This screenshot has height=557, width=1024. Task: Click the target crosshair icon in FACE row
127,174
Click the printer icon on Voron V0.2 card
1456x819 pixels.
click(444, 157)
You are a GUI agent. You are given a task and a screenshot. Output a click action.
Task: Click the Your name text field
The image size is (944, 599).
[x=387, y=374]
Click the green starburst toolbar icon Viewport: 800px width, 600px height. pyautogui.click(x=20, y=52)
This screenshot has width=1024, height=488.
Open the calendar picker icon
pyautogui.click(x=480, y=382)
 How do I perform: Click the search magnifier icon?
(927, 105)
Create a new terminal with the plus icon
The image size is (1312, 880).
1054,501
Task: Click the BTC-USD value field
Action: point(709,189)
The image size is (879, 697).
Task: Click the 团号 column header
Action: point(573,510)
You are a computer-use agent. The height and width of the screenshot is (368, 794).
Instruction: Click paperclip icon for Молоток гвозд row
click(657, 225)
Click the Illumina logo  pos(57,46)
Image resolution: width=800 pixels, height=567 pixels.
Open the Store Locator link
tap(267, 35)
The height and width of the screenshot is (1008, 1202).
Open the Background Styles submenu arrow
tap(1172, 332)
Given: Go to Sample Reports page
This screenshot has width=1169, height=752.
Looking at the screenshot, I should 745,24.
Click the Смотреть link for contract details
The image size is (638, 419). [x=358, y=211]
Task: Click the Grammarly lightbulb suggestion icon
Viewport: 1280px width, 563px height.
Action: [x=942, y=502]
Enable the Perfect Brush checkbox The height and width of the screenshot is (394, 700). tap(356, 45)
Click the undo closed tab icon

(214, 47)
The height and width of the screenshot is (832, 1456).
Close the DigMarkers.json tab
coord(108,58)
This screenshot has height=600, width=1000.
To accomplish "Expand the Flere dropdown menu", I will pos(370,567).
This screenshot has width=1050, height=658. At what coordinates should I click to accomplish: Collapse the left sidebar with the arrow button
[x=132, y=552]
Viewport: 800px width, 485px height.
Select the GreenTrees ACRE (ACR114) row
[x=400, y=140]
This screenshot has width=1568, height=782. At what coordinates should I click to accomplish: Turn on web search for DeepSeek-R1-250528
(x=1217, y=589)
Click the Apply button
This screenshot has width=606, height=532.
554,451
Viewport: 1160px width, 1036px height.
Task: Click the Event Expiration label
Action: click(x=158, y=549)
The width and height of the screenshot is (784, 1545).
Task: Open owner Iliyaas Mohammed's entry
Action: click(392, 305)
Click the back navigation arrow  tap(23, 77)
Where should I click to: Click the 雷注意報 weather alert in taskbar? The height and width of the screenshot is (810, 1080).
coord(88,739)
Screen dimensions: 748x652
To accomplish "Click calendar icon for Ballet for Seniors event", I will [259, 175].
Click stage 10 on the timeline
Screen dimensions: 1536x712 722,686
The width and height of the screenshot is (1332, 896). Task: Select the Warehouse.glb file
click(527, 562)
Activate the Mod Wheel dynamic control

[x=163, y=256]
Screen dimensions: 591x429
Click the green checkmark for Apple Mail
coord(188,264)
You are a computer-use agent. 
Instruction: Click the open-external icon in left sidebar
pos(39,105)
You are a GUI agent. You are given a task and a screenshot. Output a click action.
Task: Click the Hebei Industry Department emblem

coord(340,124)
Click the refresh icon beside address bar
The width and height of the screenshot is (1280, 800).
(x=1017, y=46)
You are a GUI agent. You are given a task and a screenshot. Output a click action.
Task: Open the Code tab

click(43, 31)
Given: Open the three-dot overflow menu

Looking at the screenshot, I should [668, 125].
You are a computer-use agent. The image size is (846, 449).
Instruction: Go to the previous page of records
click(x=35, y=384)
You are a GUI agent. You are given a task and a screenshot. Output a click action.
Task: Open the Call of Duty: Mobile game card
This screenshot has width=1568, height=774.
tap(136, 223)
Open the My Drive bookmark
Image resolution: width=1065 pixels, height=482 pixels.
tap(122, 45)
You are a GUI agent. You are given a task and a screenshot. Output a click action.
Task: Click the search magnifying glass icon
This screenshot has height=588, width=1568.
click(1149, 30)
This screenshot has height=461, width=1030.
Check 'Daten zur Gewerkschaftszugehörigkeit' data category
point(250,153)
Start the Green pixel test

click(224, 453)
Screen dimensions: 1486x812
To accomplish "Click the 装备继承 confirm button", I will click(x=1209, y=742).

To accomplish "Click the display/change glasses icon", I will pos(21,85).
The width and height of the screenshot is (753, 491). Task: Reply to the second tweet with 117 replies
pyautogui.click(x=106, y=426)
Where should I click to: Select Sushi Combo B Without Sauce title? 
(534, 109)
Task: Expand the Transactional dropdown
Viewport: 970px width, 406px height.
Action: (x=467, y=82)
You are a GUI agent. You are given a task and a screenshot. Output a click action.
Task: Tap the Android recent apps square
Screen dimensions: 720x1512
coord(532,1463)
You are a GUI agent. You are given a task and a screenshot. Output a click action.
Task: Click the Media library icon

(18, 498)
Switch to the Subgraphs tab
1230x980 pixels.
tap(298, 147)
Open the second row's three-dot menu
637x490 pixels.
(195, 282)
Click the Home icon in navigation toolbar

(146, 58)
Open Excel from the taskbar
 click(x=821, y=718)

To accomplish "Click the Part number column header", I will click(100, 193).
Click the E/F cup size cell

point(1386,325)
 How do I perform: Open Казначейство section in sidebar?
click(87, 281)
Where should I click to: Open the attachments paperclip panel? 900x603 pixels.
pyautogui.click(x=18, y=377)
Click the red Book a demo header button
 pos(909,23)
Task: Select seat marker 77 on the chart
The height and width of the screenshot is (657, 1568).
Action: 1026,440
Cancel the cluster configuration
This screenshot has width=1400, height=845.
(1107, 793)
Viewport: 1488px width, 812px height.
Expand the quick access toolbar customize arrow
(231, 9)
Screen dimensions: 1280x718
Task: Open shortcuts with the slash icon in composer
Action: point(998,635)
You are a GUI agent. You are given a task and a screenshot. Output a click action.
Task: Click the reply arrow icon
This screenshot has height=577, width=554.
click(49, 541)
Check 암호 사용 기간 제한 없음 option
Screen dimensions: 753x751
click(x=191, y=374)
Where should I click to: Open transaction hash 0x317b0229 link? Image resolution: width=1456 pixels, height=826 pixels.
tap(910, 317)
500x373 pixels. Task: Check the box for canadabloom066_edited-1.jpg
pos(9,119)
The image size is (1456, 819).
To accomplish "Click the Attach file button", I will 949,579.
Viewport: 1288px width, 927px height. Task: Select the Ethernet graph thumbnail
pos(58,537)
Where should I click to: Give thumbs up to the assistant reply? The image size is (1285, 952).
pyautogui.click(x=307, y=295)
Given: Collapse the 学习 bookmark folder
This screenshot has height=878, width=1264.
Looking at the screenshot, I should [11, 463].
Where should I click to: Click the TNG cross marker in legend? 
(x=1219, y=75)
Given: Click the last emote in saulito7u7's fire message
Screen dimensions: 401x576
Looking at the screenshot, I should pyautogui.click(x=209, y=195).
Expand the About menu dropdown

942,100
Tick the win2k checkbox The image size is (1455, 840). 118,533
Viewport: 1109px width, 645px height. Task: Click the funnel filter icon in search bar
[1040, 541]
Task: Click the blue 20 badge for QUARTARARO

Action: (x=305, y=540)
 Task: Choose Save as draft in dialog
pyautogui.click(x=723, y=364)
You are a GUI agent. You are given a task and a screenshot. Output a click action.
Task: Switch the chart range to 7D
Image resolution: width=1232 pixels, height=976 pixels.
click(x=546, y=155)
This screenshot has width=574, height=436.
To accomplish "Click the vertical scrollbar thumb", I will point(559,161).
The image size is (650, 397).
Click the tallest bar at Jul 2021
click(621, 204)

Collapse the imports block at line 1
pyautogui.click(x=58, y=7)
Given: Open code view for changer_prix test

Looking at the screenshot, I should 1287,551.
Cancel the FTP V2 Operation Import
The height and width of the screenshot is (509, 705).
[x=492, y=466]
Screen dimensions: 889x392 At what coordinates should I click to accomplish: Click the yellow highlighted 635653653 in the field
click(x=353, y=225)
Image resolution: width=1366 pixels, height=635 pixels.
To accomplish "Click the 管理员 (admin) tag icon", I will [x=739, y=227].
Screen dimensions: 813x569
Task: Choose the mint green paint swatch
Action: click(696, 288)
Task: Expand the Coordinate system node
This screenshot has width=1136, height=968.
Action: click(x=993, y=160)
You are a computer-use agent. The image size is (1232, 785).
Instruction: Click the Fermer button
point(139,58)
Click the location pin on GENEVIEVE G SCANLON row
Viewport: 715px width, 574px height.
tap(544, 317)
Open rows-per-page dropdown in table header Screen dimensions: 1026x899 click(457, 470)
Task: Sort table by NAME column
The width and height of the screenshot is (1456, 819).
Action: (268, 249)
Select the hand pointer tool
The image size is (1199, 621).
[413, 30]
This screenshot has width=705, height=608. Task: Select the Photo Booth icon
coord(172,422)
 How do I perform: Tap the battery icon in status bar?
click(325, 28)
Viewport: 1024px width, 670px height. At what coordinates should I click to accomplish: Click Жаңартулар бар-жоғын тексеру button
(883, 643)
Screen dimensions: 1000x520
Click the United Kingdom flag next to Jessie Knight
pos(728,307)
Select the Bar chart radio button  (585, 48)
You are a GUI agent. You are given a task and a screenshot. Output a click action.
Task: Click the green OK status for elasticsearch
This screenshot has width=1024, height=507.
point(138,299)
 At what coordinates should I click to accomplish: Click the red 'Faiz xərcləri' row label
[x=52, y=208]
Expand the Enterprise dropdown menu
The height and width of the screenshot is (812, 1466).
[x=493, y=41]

**Exercise brief**: When a line in the material above includes "table", report that line by copying it.

**Result**:
Open rows-per-page dropdown in table header Screen dimensions: 1026x899 click(457, 470)
Task: Sort table by NAME column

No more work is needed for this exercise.